[Dataset entries]
==========

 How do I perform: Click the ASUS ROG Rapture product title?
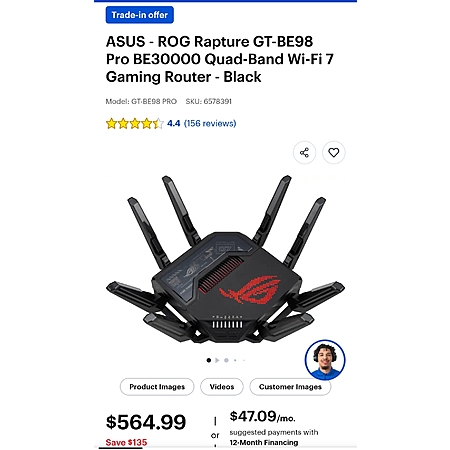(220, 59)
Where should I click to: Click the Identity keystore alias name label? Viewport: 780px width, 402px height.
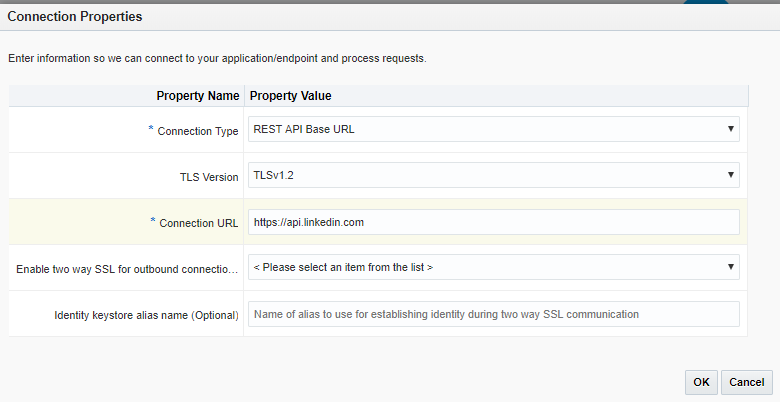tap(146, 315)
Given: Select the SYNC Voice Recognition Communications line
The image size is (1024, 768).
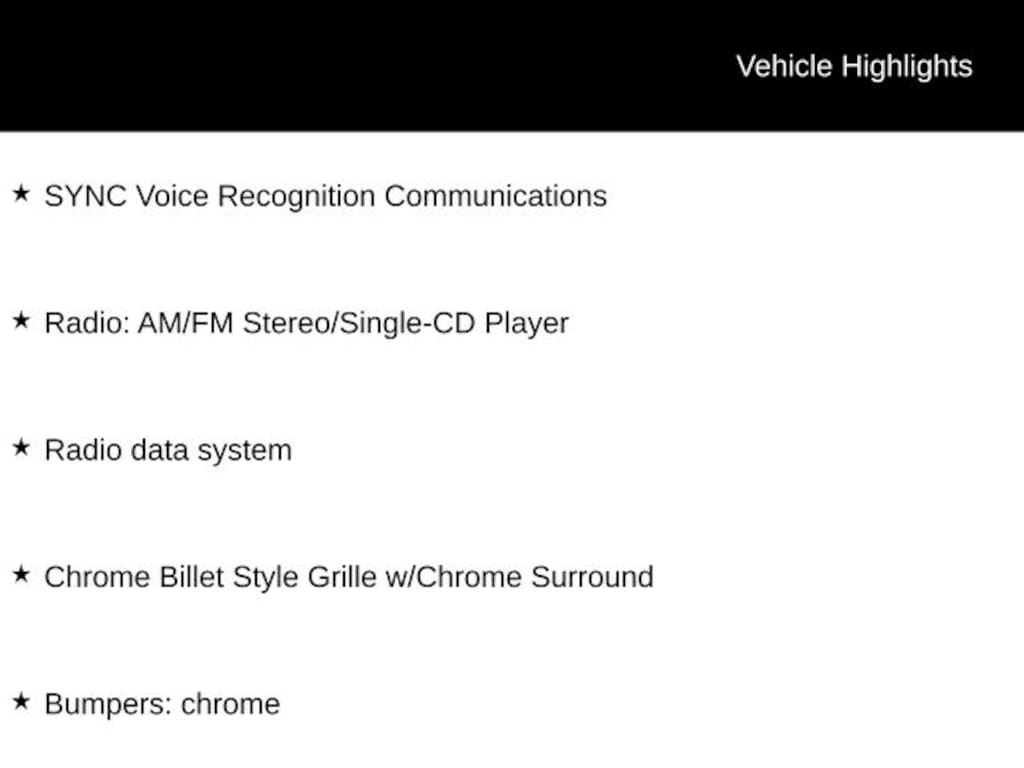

==========

● Work required:
Leaving the pictures out, set down exactly the lines from the one with "Where should I" through the end of the records.

● Task response:
Where should I click to: Click the Identity keystore alias name label? Viewport: 780px width, 402px height.
tap(146, 315)
Given: Select the SYNC Voice Recognition Communications line
The image size is (1024, 768).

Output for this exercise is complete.